The island of Tobago may not have the population, size or economic activity of its larger neighbour Trinidad, but for many years it has been carving out a niche for itself as one of the Caribbean’s premier tourism destinations. Indeed it has chosen to follow a very different course to Trinidad, capitalising on its picture-postcard beaches, pristine rainforest and laid-back culture to become an eco-tourism paradise.
“Tobago is what people visualise when they think of a Caribbean island,” highlights Orville London, chief secretary of Tobago’s House of Assembly. “We have a responsibility to give our residents the quality of life they deserve and also to provide visitors with the kind of experience they envisage.”
“As an island we made a decision to maintain our pristine nature.”
Dr Orville London Chief Secretary of the Tobago House of AssemblyTweet This
Surrounded by white sand beaches, coral reefs and calm blue waters, Tobago is home to over 2,000 species of birds, 6,000 species of plants and animals and is home to the oldest protected rainforest in the western hemisphere, all contributing to its growing reputation as an eco-tourism destination. In October 2003, the World Travel Awards in New York City designated the island as “Home of the Best Eco Destination in the World.”
With a population of just 60,000 across the island’s 160 square miles, some 32,895 international tourists visited the island in 2012, up 2 percent on 2011. The tourism industry contributes 46 percent of Tobago’s GDP and 57 percent of its employment.
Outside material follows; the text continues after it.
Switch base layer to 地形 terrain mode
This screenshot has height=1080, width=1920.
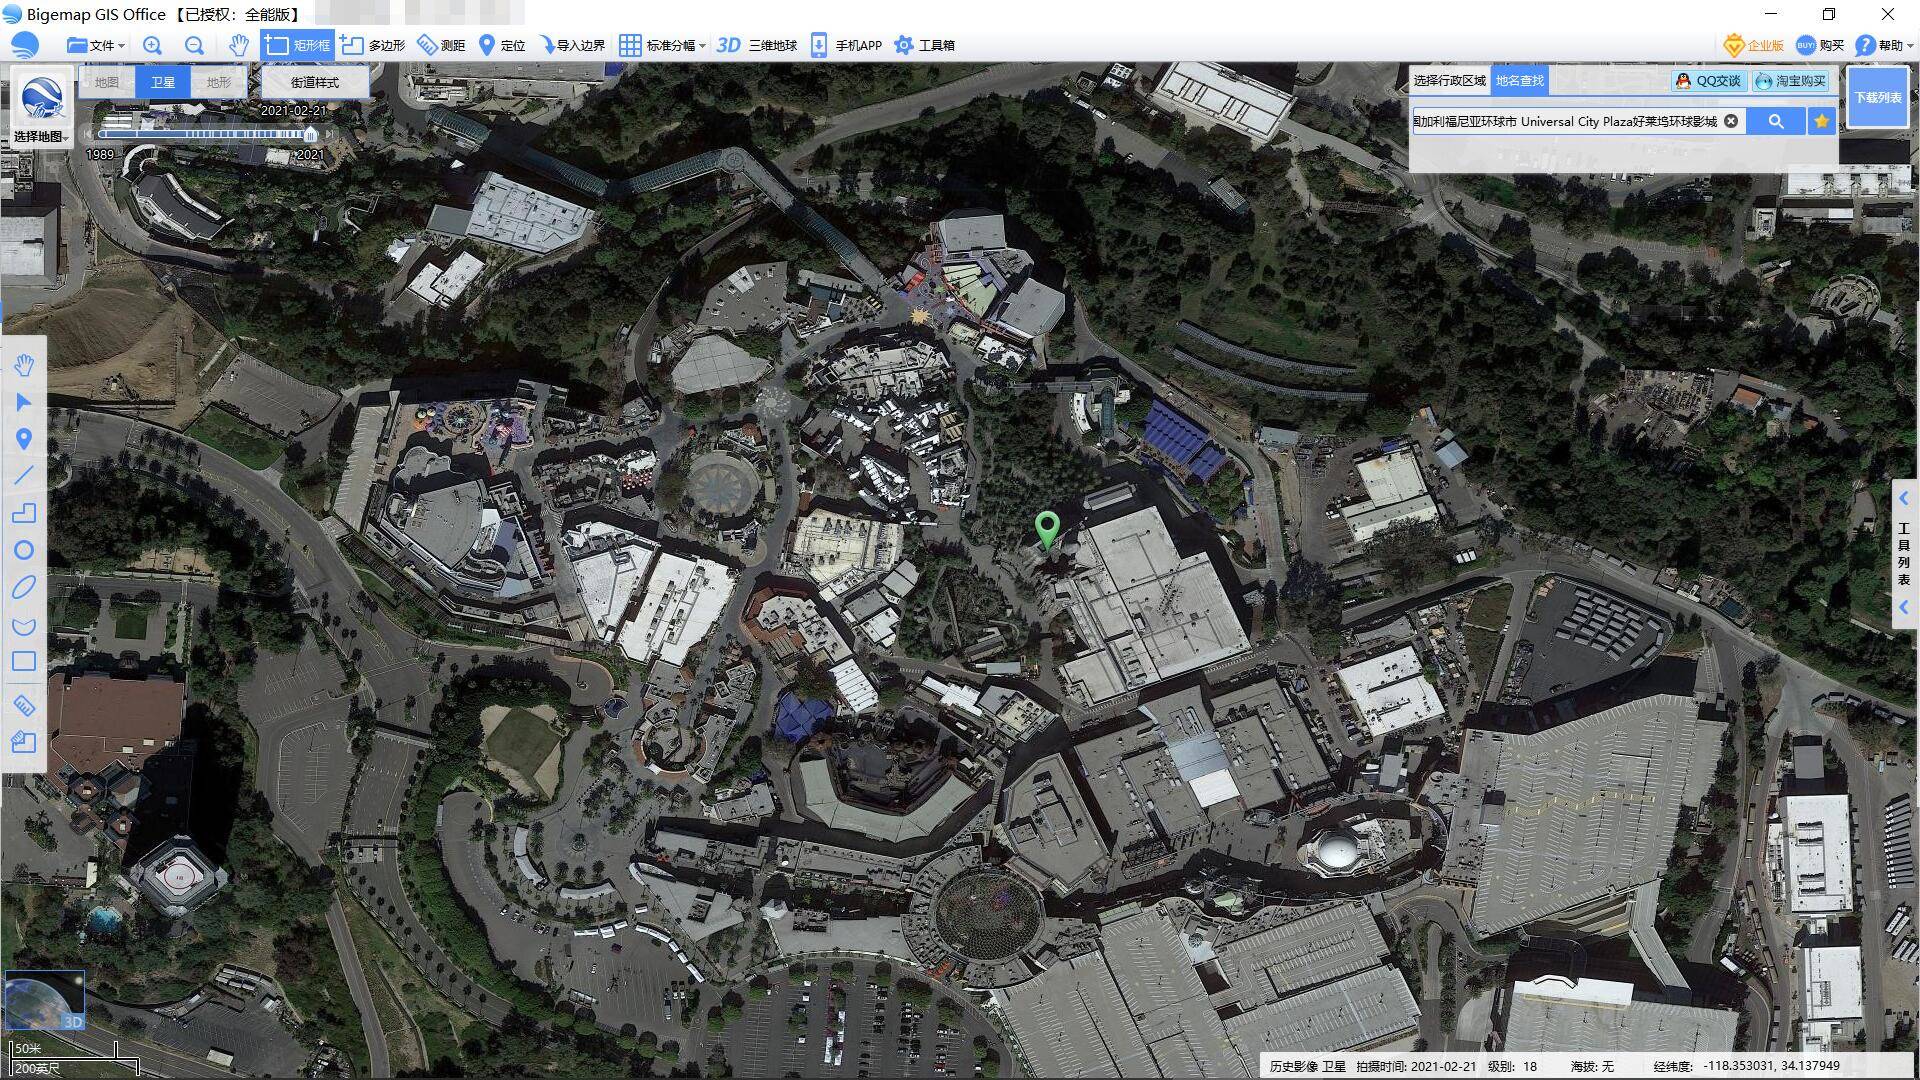(218, 82)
The island was hit hard by the global downturn after 2007 and the resulting drop in tourism numbers led the island’s government to look into diversifying its economy and identifying designated development areas. However, any development must be in keeping with the Assembly’s vision for the preservation of the island’s character. “We will never have 400-room hotels,” insists London. “We’ll never have a focus on mass tourism. We will always continue to protect our rainforest.”